Java is language which relies on garbage collection (GC). Unlike other programming languages memory is managed by the runtime. The operator assigns a certain amount of RAM to the java process for usage, and that’s it. A large fraction of this RAM goes into the heap, and the Java Virtual machine (JVM) manages this heap entirely on its own.
Now, as every good runtime, the JVM is lazy and does work only when it’s required. That means it will start the garbage collection only when then the amount of free memory is low. This is probably over-simplified, but good enough for the purpose of this article.
That means that the heap usage metrics show that the heap usage is approaching 100%, and then it suddenly drops to a much lower value, because the garbage collection process just released memory which is no longer required. And then the garbage collection pauses and the processing goes on, consuming memory, until at some point the garbage collection starts again. This leads to the typical saw-tooth pattern of the JVM.

For that reason it’s not helpful to use the heap usage as alerting metric, as it fluctuates too much, and it will alert you when the actual memory usage is already down.
But of course there are other situations, where the saw-tooth pattern gets less visible, as the garbage collection can release less memory with each run, and that can indeed point to a problem. How can this get measured?
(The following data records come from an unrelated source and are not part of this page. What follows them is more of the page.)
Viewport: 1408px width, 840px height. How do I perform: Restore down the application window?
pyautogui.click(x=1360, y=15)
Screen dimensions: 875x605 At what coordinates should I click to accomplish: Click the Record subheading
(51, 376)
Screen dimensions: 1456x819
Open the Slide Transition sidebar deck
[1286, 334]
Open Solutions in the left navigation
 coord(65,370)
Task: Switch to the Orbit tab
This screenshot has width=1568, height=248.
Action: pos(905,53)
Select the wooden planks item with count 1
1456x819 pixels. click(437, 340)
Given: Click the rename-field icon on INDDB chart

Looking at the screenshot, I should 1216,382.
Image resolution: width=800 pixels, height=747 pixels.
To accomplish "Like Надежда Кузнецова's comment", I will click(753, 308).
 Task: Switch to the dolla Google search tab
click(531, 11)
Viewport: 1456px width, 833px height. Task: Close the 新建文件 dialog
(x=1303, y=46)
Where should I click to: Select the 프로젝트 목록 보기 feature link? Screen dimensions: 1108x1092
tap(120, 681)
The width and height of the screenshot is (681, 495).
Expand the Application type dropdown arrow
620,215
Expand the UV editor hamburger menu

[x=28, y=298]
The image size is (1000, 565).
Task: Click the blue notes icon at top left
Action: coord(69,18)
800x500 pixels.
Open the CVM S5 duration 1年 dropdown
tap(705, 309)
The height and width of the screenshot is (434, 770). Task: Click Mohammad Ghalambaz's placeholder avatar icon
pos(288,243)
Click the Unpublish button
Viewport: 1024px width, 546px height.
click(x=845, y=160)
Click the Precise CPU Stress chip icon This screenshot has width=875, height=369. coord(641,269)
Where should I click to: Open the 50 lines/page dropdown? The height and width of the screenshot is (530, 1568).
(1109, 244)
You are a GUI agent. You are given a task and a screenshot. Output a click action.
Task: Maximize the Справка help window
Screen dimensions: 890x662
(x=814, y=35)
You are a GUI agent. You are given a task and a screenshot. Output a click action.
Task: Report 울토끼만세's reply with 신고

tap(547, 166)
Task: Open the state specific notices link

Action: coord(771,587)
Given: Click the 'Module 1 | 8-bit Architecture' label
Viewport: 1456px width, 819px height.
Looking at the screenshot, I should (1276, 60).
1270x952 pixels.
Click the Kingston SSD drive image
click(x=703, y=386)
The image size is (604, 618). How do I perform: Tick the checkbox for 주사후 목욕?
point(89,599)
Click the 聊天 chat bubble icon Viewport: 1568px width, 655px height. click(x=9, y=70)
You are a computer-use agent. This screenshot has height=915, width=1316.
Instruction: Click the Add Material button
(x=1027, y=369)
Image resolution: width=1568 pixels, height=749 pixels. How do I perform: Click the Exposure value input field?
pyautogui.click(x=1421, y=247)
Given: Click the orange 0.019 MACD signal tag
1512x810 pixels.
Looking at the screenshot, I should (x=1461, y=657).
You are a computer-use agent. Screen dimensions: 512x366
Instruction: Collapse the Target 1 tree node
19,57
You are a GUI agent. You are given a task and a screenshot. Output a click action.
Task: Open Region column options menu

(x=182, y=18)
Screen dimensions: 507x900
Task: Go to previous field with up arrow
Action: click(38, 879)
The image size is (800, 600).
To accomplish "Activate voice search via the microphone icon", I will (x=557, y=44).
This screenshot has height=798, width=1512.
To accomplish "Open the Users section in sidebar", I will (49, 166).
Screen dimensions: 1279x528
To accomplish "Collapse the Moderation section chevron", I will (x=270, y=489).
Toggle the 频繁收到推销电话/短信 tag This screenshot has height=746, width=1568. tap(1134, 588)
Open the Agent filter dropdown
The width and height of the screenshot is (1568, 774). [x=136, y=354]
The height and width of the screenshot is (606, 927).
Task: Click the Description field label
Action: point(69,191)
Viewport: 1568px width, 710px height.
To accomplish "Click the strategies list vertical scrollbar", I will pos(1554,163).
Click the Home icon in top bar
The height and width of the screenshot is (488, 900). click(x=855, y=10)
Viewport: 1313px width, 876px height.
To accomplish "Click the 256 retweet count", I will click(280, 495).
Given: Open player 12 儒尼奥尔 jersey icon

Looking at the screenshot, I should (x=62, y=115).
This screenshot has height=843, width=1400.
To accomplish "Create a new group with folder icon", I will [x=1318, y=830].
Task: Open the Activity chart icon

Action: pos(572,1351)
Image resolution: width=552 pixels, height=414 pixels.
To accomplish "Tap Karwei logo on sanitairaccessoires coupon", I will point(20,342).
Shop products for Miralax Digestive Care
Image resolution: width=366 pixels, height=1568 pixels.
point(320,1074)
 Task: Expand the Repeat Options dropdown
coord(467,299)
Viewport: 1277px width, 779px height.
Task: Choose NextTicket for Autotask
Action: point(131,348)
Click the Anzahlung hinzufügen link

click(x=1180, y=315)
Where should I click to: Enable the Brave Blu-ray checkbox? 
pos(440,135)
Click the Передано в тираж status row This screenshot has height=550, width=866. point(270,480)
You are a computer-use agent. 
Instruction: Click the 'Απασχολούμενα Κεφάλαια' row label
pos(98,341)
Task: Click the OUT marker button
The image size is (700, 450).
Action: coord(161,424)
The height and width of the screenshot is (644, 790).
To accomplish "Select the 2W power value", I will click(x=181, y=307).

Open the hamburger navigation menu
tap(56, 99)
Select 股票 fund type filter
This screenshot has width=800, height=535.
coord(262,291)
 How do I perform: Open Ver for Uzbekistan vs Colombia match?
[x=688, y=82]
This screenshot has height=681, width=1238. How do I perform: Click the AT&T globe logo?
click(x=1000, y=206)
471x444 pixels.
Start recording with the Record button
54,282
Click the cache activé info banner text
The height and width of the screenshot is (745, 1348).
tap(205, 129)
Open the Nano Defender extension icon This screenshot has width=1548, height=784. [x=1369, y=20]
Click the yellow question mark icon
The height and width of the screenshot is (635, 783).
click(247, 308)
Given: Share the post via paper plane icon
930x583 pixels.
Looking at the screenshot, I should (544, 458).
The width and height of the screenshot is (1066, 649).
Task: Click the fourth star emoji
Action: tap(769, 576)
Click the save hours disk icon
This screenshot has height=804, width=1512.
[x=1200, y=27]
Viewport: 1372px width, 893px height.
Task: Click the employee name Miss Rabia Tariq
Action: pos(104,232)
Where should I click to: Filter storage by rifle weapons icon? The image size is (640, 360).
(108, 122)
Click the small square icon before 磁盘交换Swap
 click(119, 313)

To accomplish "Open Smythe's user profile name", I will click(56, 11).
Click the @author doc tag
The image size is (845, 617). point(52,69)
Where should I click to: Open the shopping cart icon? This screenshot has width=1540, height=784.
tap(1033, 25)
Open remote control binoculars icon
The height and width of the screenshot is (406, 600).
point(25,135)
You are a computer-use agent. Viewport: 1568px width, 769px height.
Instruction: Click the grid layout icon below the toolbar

In this scenario the garbage collection runs more frequently, and the less the garbage collection releases, the more often it runs, until the entire application is effectively stopped and only the garbage collection is running. That means that here you can use the amount of the time the garbage collector runs per time period. Anything below 5% is good, and anything beyond 10% is a problem.
For that reason, rather measure the garbage collection, as it is a better indicator if your heap is too small.